Material shown ▸
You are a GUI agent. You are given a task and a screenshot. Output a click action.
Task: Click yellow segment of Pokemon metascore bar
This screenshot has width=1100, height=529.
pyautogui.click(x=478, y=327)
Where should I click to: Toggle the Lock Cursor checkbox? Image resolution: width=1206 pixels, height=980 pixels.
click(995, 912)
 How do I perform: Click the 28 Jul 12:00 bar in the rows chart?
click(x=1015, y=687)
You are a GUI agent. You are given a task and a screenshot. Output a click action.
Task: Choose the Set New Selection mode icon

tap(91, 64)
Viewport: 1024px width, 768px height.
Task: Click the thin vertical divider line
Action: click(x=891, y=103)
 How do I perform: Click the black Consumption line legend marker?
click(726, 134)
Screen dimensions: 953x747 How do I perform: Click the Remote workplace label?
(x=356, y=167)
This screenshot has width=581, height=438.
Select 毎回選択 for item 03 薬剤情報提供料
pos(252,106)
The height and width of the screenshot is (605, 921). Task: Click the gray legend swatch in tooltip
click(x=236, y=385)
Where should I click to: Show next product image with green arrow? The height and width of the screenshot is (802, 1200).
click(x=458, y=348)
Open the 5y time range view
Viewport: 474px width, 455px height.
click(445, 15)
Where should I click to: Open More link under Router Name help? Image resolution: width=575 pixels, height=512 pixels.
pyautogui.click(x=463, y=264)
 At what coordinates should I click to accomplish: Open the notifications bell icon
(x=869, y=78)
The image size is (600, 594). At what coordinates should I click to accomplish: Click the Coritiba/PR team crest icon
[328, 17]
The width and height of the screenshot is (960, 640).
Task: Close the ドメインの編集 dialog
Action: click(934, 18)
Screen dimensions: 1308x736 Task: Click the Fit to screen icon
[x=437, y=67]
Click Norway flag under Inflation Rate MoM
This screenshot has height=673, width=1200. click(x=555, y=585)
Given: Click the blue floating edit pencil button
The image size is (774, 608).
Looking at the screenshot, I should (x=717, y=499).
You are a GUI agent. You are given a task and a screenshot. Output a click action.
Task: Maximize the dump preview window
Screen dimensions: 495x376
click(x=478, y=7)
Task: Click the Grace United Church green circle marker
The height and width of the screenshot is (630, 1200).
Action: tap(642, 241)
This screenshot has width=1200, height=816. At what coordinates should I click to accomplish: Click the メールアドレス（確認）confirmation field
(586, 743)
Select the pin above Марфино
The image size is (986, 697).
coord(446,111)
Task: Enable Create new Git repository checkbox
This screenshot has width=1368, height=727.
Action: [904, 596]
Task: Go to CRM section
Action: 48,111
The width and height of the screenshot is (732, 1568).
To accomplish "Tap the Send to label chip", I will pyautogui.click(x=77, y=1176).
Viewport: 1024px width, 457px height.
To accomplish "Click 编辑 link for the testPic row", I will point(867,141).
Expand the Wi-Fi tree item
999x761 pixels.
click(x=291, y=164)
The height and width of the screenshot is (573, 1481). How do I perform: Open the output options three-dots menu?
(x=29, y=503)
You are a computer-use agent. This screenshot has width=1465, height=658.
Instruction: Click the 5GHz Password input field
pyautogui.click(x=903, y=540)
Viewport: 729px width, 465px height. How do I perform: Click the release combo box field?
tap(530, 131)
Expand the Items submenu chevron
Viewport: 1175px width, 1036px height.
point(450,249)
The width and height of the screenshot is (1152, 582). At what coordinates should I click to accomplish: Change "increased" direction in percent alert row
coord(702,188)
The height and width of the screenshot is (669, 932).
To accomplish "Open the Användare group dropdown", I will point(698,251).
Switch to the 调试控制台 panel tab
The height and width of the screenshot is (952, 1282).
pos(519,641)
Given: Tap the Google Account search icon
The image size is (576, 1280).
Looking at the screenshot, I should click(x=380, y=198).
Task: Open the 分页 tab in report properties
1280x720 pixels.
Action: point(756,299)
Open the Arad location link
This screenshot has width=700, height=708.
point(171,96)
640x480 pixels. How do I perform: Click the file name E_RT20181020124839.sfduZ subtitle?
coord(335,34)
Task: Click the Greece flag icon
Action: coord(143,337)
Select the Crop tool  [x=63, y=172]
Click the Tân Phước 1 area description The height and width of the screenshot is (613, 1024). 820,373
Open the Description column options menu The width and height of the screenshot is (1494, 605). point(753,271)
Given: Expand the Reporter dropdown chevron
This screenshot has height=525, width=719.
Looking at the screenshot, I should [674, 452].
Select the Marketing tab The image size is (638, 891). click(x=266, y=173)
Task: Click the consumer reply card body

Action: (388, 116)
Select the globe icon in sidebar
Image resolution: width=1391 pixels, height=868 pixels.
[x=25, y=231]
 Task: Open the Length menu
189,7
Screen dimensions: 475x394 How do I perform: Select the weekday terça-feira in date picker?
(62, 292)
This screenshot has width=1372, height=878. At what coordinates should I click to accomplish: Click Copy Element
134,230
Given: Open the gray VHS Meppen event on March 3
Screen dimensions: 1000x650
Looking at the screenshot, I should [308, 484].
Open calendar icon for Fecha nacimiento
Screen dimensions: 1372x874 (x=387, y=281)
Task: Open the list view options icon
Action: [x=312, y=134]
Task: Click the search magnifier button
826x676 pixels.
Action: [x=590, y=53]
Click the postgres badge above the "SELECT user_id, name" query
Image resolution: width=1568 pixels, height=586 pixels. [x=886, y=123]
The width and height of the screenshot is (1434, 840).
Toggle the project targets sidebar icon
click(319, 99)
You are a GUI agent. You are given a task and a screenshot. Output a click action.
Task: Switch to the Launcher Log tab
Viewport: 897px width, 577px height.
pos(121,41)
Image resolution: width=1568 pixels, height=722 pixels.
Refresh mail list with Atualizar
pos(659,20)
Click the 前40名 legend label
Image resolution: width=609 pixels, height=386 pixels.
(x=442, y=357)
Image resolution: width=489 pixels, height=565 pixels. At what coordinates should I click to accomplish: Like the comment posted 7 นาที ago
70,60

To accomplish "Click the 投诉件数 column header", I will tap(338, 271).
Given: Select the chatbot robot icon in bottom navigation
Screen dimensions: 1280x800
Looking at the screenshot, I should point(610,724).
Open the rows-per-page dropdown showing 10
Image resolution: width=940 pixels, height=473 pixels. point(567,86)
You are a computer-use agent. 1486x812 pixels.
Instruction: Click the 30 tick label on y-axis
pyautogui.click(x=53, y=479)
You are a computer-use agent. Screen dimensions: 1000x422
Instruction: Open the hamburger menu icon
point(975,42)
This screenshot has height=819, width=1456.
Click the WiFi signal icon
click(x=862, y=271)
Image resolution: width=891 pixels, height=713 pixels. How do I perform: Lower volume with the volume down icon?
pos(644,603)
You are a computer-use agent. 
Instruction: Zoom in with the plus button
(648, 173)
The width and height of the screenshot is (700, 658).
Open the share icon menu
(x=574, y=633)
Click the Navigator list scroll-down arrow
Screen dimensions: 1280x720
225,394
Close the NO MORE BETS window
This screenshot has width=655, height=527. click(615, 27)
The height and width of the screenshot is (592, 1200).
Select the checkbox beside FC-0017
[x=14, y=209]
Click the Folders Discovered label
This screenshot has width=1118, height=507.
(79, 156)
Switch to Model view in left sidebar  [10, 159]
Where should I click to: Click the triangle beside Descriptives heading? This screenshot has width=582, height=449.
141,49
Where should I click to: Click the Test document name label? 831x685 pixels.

What you should do ▸ A verbatim copy of all the entries above is requested.

Answer ▸
You are a GUI agent. You are given a task and a screenshot. Output a click action.
Task: Click yellow segment of Pokemon metascore bar
This screenshot has width=1100, height=529.
pyautogui.click(x=478, y=327)
Where should I click to: Toggle the Lock Cursor checkbox? Image resolution: width=1206 pixels, height=980 pixels.
click(995, 912)
 How do I perform: Click the 28 Jul 12:00 bar in the rows chart?
click(x=1015, y=687)
You are a GUI agent. You are given a task and a screenshot. Output a click action.
Task: Choose the Set New Selection mode icon

tap(91, 64)
Viewport: 1024px width, 768px height.
Task: Click the thin vertical divider line
Action: click(x=891, y=103)
 How do I perform: Click the black Consumption line legend marker?
click(726, 134)
Screen dimensions: 953x747 How do I perform: Click the Remote workplace label?
(x=356, y=167)
This screenshot has width=581, height=438.
Select 毎回選択 for item 03 薬剤情報提供料
pos(252,106)
The height and width of the screenshot is (605, 921). Task: Click the gray legend swatch in tooltip
click(x=236, y=385)
Where should I click to: Show next product image with green arrow? The height and width of the screenshot is (802, 1200).
click(x=458, y=348)
Open the 5y time range view
Viewport: 474px width, 455px height.
click(445, 15)
Where should I click to: Open More link under Router Name help? Image resolution: width=575 pixels, height=512 pixels.
pyautogui.click(x=463, y=264)
 At what coordinates should I click to accomplish: Open the notifications bell icon
(x=869, y=78)
The image size is (600, 594). At what coordinates should I click to accomplish: Click the Coritiba/PR team crest icon
[328, 17]
The width and height of the screenshot is (960, 640).
Task: Close the ドメインの編集 dialog
Action: click(934, 18)
Screen dimensions: 1308x736 Task: Click the Fit to screen icon
[x=437, y=67]
Click Norway flag under Inflation Rate MoM
This screenshot has height=673, width=1200. click(x=555, y=585)
Given: Click the blue floating edit pencil button
The image size is (774, 608).
Looking at the screenshot, I should (x=717, y=499).
You are a GUI agent. You are given a task and a screenshot. Output a click action.
Task: Maximize the dump preview window
Screen dimensions: 495x376
click(x=478, y=7)
Task: Click the Grace United Church green circle marker
The height and width of the screenshot is (630, 1200).
Action: tap(642, 241)
This screenshot has width=1200, height=816. At what coordinates should I click to accomplish: Click the メールアドレス（確認）confirmation field
(586, 743)
Select the pin above Марфино
The image size is (986, 697).
coord(446,111)
Task: Enable Create new Git repository checkbox
This screenshot has width=1368, height=727.
Action: [904, 596]
Task: Go to CRM section
Action: 48,111
The width and height of the screenshot is (732, 1568).
To accomplish "Tap the Send to label chip", I will pyautogui.click(x=77, y=1176).
Viewport: 1024px width, 457px height.
To accomplish "Click 编辑 link for the testPic row", I will point(867,141).
Expand the Wi-Fi tree item
999x761 pixels.
click(x=291, y=164)
The height and width of the screenshot is (573, 1481). How do I perform: Open the output options three-dots menu?
(x=29, y=503)
You are a computer-use agent. This screenshot has width=1465, height=658.
Instruction: Click the 5GHz Password input field
pyautogui.click(x=903, y=540)
Viewport: 729px width, 465px height. How do I perform: Click the release combo box field?
tap(530, 131)
Expand the Items submenu chevron
Viewport: 1175px width, 1036px height.
point(450,249)
The width and height of the screenshot is (1152, 582). At what coordinates should I click to accomplish: Change "increased" direction in percent alert row
coord(702,188)
The height and width of the screenshot is (669, 932).
To accomplish "Open the Användare group dropdown", I will point(698,251).
Switch to the 调试控制台 panel tab
The height and width of the screenshot is (952, 1282).
pos(519,641)
Given: Tap the Google Account search icon
The image size is (576, 1280).
Looking at the screenshot, I should click(x=380, y=198).
Task: Open the 分页 tab in report properties
1280x720 pixels.
Action: point(756,299)
Open the Arad location link
This screenshot has width=700, height=708.
point(171,96)
640x480 pixels. How do I perform: Click the file name E_RT20181020124839.sfduZ subtitle?
coord(335,34)
Task: Click the Greece flag icon
Action: coord(143,337)
Select the Crop tool  [x=63, y=172]
Click the Tân Phước 1 area description The height and width of the screenshot is (613, 1024). 820,373
Open the Description column options menu The width and height of the screenshot is (1494, 605). point(753,271)
Given: Expand the Reporter dropdown chevron
This screenshot has height=525, width=719.
Looking at the screenshot, I should [674, 452].
Select the Marketing tab The image size is (638, 891). click(x=266, y=173)
Task: Click the consumer reply card body

Action: (388, 116)
Select the globe icon in sidebar
Image resolution: width=1391 pixels, height=868 pixels.
[x=25, y=231]
 Task: Open the Length menu
189,7
Screen dimensions: 475x394 How do I perform: Select the weekday terça-feira in date picker?
(62, 292)
This screenshot has width=1372, height=878. At what coordinates should I click to accomplish: Click Copy Element
134,230
Given: Open the gray VHS Meppen event on March 3
Screen dimensions: 1000x650
Looking at the screenshot, I should [308, 484].
Open calendar icon for Fecha nacimiento
Screen dimensions: 1372x874 (x=387, y=281)
Task: Open the list view options icon
Action: [x=312, y=134]
Task: Click the search magnifier button
826x676 pixels.
Action: [x=590, y=53]
Click the postgres badge above the "SELECT user_id, name" query
Image resolution: width=1568 pixels, height=586 pixels. [x=886, y=123]
The width and height of the screenshot is (1434, 840).
Toggle the project targets sidebar icon
click(319, 99)
You are a GUI agent. You are given a task and a screenshot. Output a click action.
Task: Switch to the Launcher Log tab
Viewport: 897px width, 577px height.
pos(121,41)
Image resolution: width=1568 pixels, height=722 pixels.
Refresh mail list with Atualizar
pos(659,20)
Click the 前40名 legend label
Image resolution: width=609 pixels, height=386 pixels.
(x=442, y=357)
Image resolution: width=489 pixels, height=565 pixels. At what coordinates should I click to accomplish: Like the comment posted 7 นาที ago
70,60

To accomplish "Click the 投诉件数 column header", I will tap(338, 271).
Given: Select the chatbot robot icon in bottom navigation
Screen dimensions: 1280x800
Looking at the screenshot, I should point(610,724).
Open the rows-per-page dropdown showing 10
Image resolution: width=940 pixels, height=473 pixels. point(567,86)
You are a computer-use agent. 1486x812 pixels.
Instruction: Click the 30 tick label on y-axis
pyautogui.click(x=53, y=479)
You are a computer-use agent. Screen dimensions: 1000x422
Instruction: Open the hamburger menu icon
point(975,42)
This screenshot has height=819, width=1456.
Click the WiFi signal icon
click(x=862, y=271)
Image resolution: width=891 pixels, height=713 pixels. How do I perform: Lower volume with the volume down icon?
pos(644,603)
You are a computer-use agent. 
Instruction: Zoom in with the plus button
(648, 173)
The width and height of the screenshot is (700, 658).
Open the share icon menu
(x=574, y=633)
Click the Navigator list scroll-down arrow
Screen dimensions: 1280x720
225,394
Close the NO MORE BETS window
This screenshot has width=655, height=527. click(615, 27)
The height and width of the screenshot is (592, 1200).
Select the checkbox beside FC-0017
[x=14, y=209]
Click the Folders Discovered label
This screenshot has width=1118, height=507.
(79, 156)
Switch to Model view in left sidebar  [10, 159]
Where should I click to: Click the triangle beside Descriptives heading? This screenshot has width=582, height=449.
141,49
Where should I click to: Click the Test document name label? 831x685 pixels.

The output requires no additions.